Food on the road can pose a big problem for most. The best way to keep yourself on track is to pack some Paleo-friendly snacks to have handy. Snack that are easy and travel well include:
- Steve’s Paleo Packs
- Fruit that isn’t likely to get squished (like apples, pears, and oranges).
- Larabars (in a pinch. Don’t rely too heavily on these and make sure the flavors you choose are paleo friendly
- Kale Chips
- Plantain Chips
- Cut-up veggies (like peppers and carrots)
- *If you are traveling by car and have a cooler, hard-boiled eggs are great too
- **and don’t forget plenty of water to stay hydrated!!
If most of your meals will be at restaurants, don’t fret. You can be paleo-friendly just about anywhere. Pair a lean meat with a veggie (asparagus and broccoli can be found on just about any restaurant menu), ask that they be sautéed in either olive oil or butter (not ideal to cook with olive oil, but this will be perfect for traveling, and if sweet potatoes are on the menu, order up! Just stay away from any cream based sauces, breading and/or frying and you should be in good shape.
Quick eats from places like Moe’s and Chipotle are also great choices because they use grass-fed meats – ask for the fajita veggies, meat and guacamole and you’ve got an awesome paleo meal in less than 5 minutes!
Don’t let yourself fall into an exercise funk just because you’re hitting the road.
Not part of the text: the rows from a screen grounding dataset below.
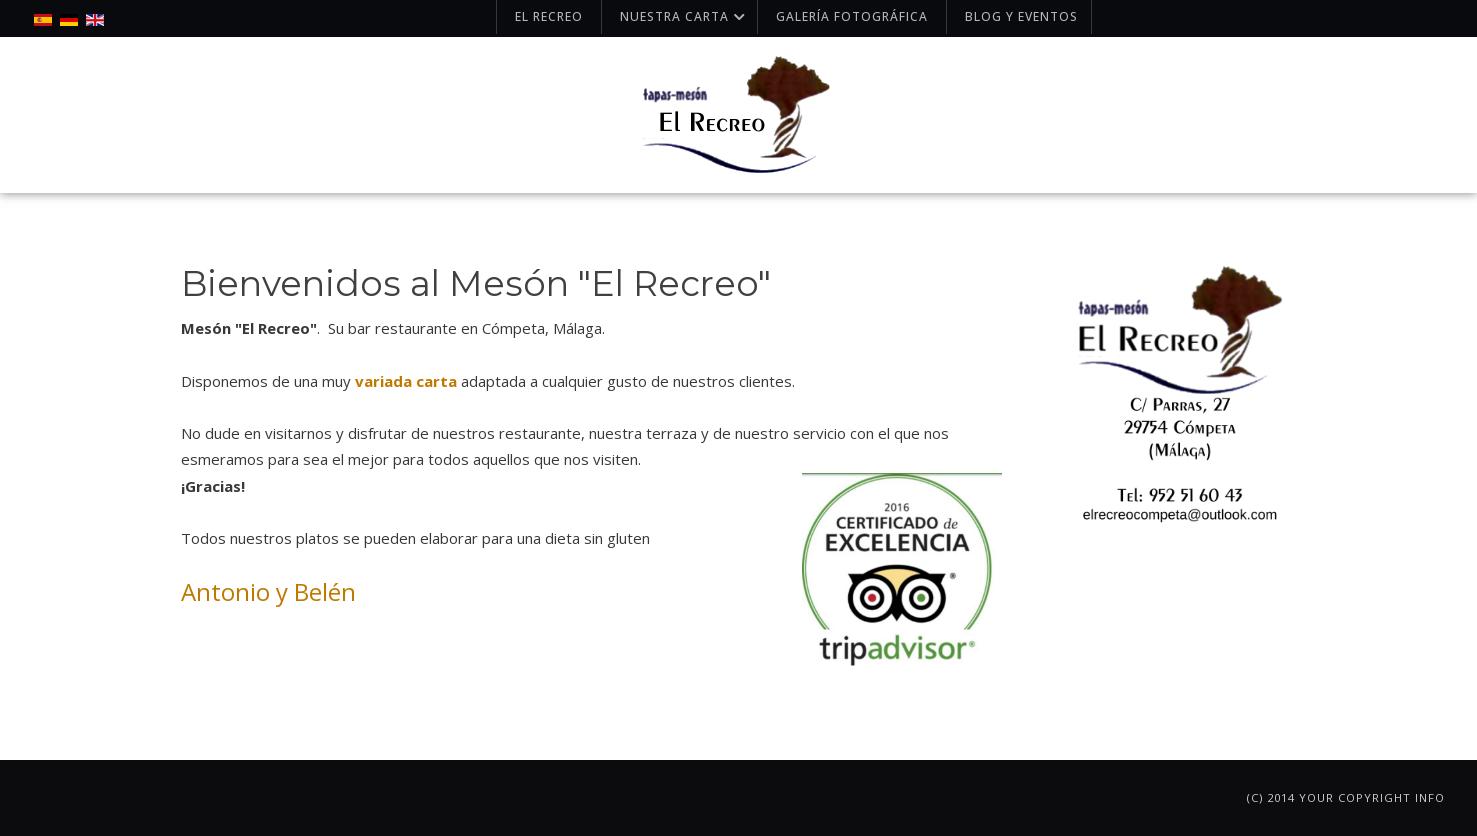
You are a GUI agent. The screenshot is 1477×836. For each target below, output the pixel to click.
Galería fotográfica (852, 16)
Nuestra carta (685, 16)
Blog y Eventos (1021, 16)
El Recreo (549, 16)
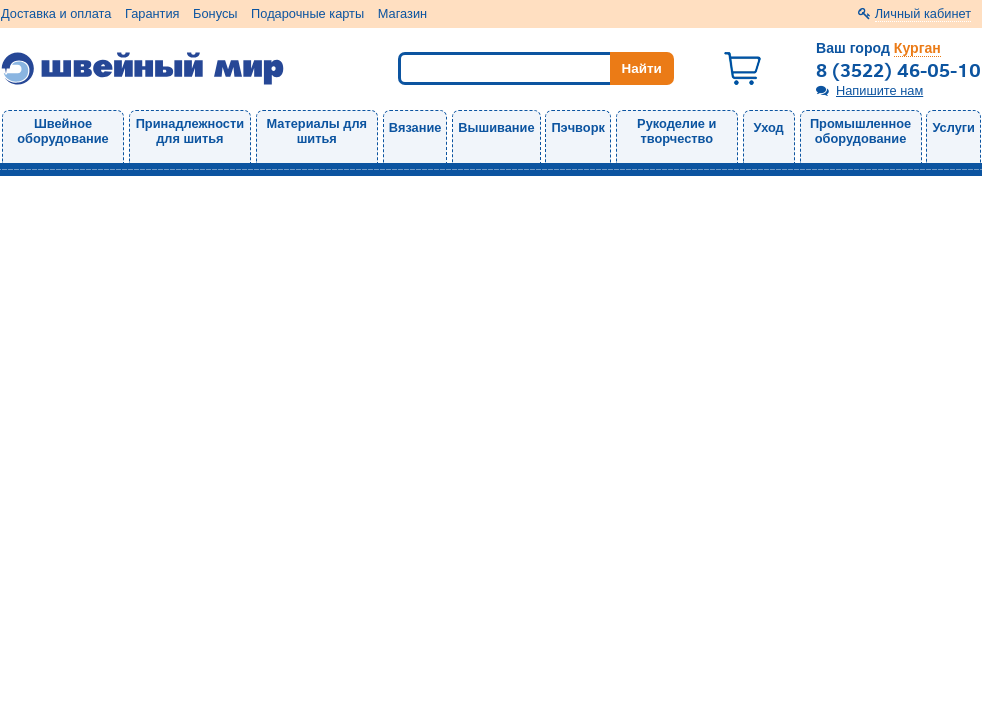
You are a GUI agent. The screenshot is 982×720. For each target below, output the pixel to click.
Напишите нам (879, 90)
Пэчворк (577, 127)
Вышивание (496, 127)
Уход (769, 127)
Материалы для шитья (317, 131)
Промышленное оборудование (860, 131)
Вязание (415, 127)
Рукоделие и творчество (676, 131)
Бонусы (215, 13)
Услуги (953, 127)
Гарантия (152, 13)
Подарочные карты (307, 13)
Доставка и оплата (56, 13)
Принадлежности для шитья (190, 131)
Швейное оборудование (62, 131)
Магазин (402, 13)
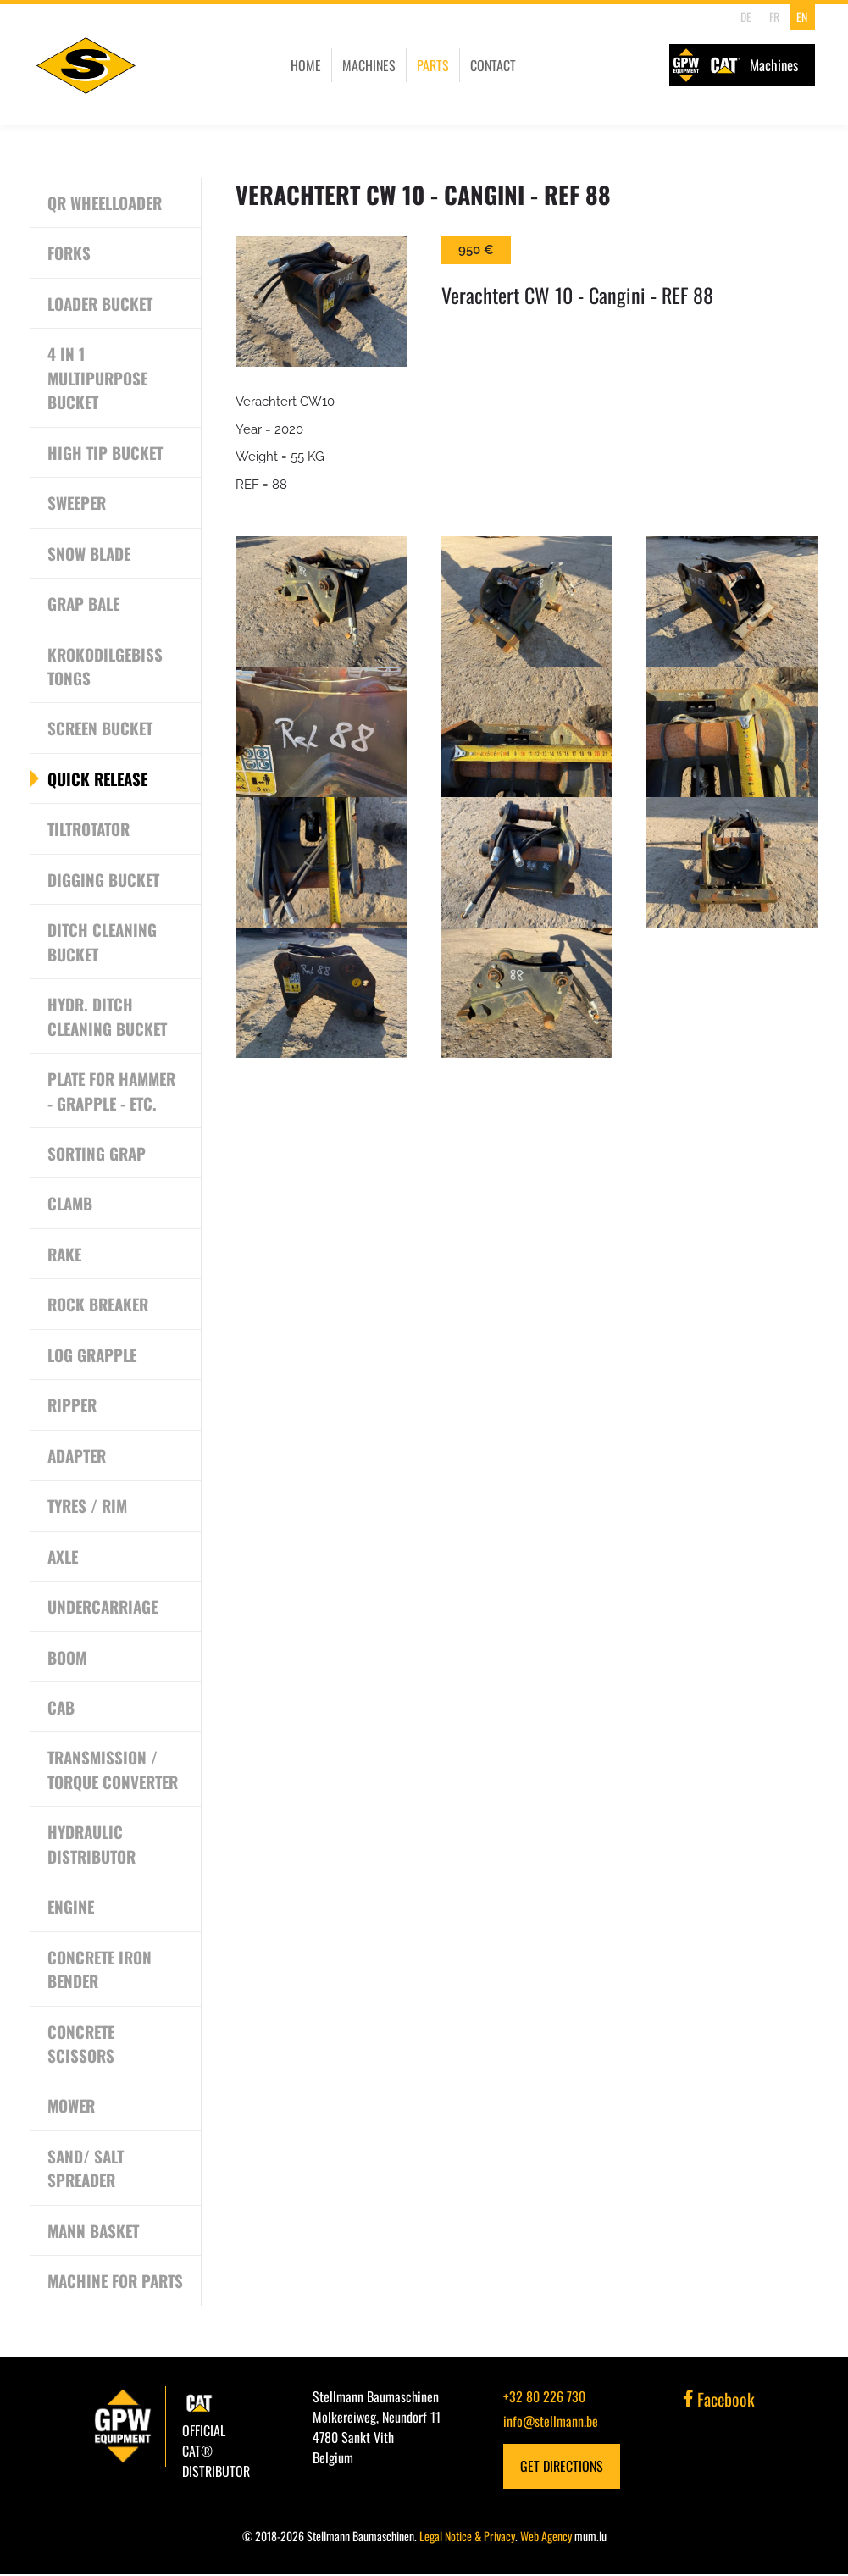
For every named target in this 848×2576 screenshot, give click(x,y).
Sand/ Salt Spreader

Exercise is an integral component of good health and also helps you to sleep better and manage stress. If you’re traveling, look up local gyms in the area – most CrossFit gyms welcome visitors from out of town and many YMCAs and globo-gyms offer visitors minimal drop-in fees.
If the gym isn’t an option, you can do a Tabata workout anywhere – even in your hotel room! For those unfamiliar with the Tabata format, it is 8 rounds of 20 seconds of exercise followed by a 10 second rest. This short, high intensity interval training boosts your heart rate and your metabolism and can be done with any movement – running, squats, push-ups, jump rope, burpees, sit-ups, etc. Try doing a couple of Tabatas with different movements – you will be so glad that you did!